◆ Aim of the exercise ◆
Only the lines from the one containing "Where should I click to: Expand" through the end of the listing below belong in your answer; retype them exactly.

◇ ◇ ◇

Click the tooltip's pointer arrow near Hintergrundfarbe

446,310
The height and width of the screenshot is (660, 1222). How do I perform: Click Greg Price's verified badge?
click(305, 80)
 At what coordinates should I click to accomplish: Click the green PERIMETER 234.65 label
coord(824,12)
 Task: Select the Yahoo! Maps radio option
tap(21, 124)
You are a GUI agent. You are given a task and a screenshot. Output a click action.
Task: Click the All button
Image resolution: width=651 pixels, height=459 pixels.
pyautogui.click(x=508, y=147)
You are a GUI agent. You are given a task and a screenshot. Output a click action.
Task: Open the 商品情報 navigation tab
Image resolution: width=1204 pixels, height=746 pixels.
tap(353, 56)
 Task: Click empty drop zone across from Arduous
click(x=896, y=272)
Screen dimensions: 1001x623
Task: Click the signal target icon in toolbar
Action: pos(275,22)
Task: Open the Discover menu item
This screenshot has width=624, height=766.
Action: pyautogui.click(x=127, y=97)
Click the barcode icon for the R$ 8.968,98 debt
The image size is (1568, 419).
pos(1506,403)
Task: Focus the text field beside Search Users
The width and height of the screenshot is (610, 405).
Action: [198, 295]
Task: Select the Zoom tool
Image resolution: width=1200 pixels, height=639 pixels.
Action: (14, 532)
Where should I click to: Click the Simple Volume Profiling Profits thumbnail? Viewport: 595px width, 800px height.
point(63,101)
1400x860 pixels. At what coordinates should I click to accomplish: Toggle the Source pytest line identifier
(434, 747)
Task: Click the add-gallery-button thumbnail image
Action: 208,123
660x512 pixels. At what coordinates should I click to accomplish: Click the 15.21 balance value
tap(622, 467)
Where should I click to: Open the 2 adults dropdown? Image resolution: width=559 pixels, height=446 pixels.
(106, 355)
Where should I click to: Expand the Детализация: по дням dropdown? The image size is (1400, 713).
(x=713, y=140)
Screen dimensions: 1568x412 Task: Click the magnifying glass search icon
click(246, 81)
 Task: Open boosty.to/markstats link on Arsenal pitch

◇ ◇ ◇

◆ Answer to this exercise ◆
Where should I click to: Expand the Детализация: по дням dropdown? The image size is (1400, 713).
(x=713, y=140)
Screen dimensions: 1568x412 Task: Click the magnifying glass search icon
click(246, 81)
 Task: Open boosty.to/markstats link on Arsenal pitch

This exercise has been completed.